- What is needed -
Reproduce the following records verbatim, keeping every line as it appears.

- Data excerpts -

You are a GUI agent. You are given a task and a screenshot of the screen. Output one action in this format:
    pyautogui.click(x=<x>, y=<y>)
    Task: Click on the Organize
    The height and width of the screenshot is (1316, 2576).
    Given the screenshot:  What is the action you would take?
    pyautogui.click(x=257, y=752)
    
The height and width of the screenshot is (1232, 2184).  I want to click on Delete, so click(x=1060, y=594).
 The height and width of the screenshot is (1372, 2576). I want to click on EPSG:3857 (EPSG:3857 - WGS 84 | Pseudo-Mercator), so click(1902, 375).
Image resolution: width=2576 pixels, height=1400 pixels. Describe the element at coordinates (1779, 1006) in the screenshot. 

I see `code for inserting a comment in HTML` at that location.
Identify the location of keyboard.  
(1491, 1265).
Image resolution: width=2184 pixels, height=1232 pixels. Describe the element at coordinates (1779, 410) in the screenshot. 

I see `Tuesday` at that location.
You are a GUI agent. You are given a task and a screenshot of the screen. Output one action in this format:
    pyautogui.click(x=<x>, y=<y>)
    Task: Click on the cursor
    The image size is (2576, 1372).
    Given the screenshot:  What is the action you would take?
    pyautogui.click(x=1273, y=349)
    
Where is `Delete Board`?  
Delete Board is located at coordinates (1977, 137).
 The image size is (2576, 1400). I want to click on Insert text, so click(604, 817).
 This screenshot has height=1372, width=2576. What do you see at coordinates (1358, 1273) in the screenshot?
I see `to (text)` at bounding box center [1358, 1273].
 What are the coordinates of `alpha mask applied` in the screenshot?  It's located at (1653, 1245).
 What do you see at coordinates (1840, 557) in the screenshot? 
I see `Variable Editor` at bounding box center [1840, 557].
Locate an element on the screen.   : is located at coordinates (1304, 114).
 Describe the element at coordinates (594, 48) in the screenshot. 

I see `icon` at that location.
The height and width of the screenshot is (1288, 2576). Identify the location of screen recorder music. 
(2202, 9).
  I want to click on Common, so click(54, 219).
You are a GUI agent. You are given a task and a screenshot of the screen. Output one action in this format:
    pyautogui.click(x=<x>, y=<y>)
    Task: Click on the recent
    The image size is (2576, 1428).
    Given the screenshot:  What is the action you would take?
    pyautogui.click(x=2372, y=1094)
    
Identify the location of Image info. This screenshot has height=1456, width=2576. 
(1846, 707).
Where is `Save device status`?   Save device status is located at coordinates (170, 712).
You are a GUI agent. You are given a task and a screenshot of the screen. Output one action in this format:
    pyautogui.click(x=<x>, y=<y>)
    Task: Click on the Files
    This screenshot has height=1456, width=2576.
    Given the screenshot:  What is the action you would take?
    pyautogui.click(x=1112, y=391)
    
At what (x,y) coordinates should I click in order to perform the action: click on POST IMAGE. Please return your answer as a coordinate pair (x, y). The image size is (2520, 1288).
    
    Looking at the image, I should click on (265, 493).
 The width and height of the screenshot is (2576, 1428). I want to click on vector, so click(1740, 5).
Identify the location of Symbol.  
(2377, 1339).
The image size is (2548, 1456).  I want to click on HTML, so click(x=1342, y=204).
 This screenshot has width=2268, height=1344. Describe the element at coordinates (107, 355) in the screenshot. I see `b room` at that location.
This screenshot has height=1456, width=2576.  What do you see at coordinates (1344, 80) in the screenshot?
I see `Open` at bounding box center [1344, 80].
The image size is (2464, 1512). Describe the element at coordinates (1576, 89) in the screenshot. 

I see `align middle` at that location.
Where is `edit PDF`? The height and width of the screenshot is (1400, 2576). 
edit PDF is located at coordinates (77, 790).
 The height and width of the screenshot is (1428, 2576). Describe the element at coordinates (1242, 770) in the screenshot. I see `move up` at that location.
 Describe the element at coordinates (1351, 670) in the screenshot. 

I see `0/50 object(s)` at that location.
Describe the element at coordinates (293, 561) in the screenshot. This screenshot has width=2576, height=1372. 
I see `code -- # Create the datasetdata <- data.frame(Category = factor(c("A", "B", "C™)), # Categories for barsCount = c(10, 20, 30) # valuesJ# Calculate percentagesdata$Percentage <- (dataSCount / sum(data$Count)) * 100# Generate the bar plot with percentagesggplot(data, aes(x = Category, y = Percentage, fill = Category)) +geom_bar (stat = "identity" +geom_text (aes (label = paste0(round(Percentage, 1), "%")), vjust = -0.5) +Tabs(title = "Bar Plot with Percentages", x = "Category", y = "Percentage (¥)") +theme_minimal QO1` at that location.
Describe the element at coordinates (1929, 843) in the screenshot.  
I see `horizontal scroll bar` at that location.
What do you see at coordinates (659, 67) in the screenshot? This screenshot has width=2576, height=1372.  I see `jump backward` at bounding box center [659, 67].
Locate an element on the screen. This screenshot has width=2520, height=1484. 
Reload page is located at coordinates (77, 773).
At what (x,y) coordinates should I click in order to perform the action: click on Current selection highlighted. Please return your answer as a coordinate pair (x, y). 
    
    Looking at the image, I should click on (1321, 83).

- Output of the task -
You are a GUI agent. You are given a task and a screenshot of the screen. Output one action in this format:
    pyautogui.click(x=<x>, y=<y>)
    Task: Click on the Organize
    The height and width of the screenshot is (1316, 2576).
    Given the screenshot:  What is the action you would take?
    pyautogui.click(x=257, y=752)
    
The height and width of the screenshot is (1232, 2184).  I want to click on Delete, so click(x=1060, y=594).
 The height and width of the screenshot is (1372, 2576). I want to click on EPSG:3857 (EPSG:3857 - WGS 84 | Pseudo-Mercator), so click(1902, 375).
Image resolution: width=2576 pixels, height=1400 pixels. Describe the element at coordinates (1779, 1006) in the screenshot. 

I see `code for inserting a comment in HTML` at that location.
Identify the location of keyboard.  
(1491, 1265).
Image resolution: width=2184 pixels, height=1232 pixels. Describe the element at coordinates (1779, 410) in the screenshot. 

I see `Tuesday` at that location.
You are a GUI agent. You are given a task and a screenshot of the screen. Output one action in this format:
    pyautogui.click(x=<x>, y=<y>)
    Task: Click on the cursor
    The image size is (2576, 1372).
    Given the screenshot:  What is the action you would take?
    pyautogui.click(x=1273, y=349)
    
Where is `Delete Board`?  
Delete Board is located at coordinates (1977, 137).
 The image size is (2576, 1400). I want to click on Insert text, so click(604, 817).
 This screenshot has height=1372, width=2576. What do you see at coordinates (1358, 1273) in the screenshot?
I see `to (text)` at bounding box center [1358, 1273].
 What are the coordinates of `alpha mask applied` in the screenshot?  It's located at (1653, 1245).
 What do you see at coordinates (1840, 557) in the screenshot? 
I see `Variable Editor` at bounding box center [1840, 557].
Locate an element on the screen.   : is located at coordinates (1304, 114).
 Describe the element at coordinates (594, 48) in the screenshot. 

I see `icon` at that location.
The height and width of the screenshot is (1288, 2576). Identify the location of screen recorder music. 
(2202, 9).
  I want to click on Common, so click(54, 219).
You are a GUI agent. You are given a task and a screenshot of the screen. Output one action in this format:
    pyautogui.click(x=<x>, y=<y>)
    Task: Click on the recent
    The image size is (2576, 1428).
    Given the screenshot:  What is the action you would take?
    pyautogui.click(x=2372, y=1094)
    
Identify the location of Image info. This screenshot has height=1456, width=2576. 
(1846, 707).
Where is `Save device status`?   Save device status is located at coordinates (170, 712).
You are a GUI agent. You are given a task and a screenshot of the screen. Output one action in this format:
    pyautogui.click(x=<x>, y=<y>)
    Task: Click on the Files
    This screenshot has height=1456, width=2576.
    Given the screenshot:  What is the action you would take?
    pyautogui.click(x=1112, y=391)
    
At what (x,y) coordinates should I click in order to perform the action: click on POST IMAGE. Please return your answer as a coordinate pair (x, y). The image size is (2520, 1288).
    
    Looking at the image, I should click on (265, 493).
 The width and height of the screenshot is (2576, 1428). I want to click on vector, so click(1740, 5).
Identify the location of Symbol.  
(2377, 1339).
The image size is (2548, 1456).  I want to click on HTML, so click(x=1342, y=204).
 This screenshot has width=2268, height=1344. Describe the element at coordinates (107, 355) in the screenshot. I see `b room` at that location.
This screenshot has height=1456, width=2576.  What do you see at coordinates (1344, 80) in the screenshot?
I see `Open` at bounding box center [1344, 80].
The image size is (2464, 1512). Describe the element at coordinates (1576, 89) in the screenshot. 

I see `align middle` at that location.
Where is `edit PDF`? The height and width of the screenshot is (1400, 2576). 
edit PDF is located at coordinates (77, 790).
 The height and width of the screenshot is (1428, 2576). Describe the element at coordinates (1242, 770) in the screenshot. I see `move up` at that location.
 Describe the element at coordinates (1351, 670) in the screenshot. 

I see `0/50 object(s)` at that location.
Describe the element at coordinates (293, 561) in the screenshot. This screenshot has width=2576, height=1372. 
I see `code -- # Create the datasetdata <- data.frame(Category = factor(c("A", "B", "C™)), # Categories for barsCount = c(10, 20, 30) # valuesJ# Calculate percentagesdata$Percentage <- (dataSCount / sum(data$Count)) * 100# Generate the bar plot with percentagesggplot(data, aes(x = Category, y = Percentage, fill = Category)) +geom_bar (stat = "identity" +geom_text (aes (label = paste0(round(Percentage, 1), "%")), vjust = -0.5) +Tabs(title = "Bar Plot with Percentages", x = "Category", y = "Percentage (¥)") +theme_minimal QO1` at that location.
Describe the element at coordinates (1929, 843) in the screenshot.  
I see `horizontal scroll bar` at that location.
What do you see at coordinates (659, 67) in the screenshot? This screenshot has width=2576, height=1372.  I see `jump backward` at bounding box center [659, 67].
Locate an element on the screen. This screenshot has width=2520, height=1484. 
Reload page is located at coordinates (77, 773).
At what (x,y) coordinates should I click in order to perform the action: click on Current selection highlighted. Please return your answer as a coordinate pair (x, y). 
    
    Looking at the image, I should click on (1321, 83).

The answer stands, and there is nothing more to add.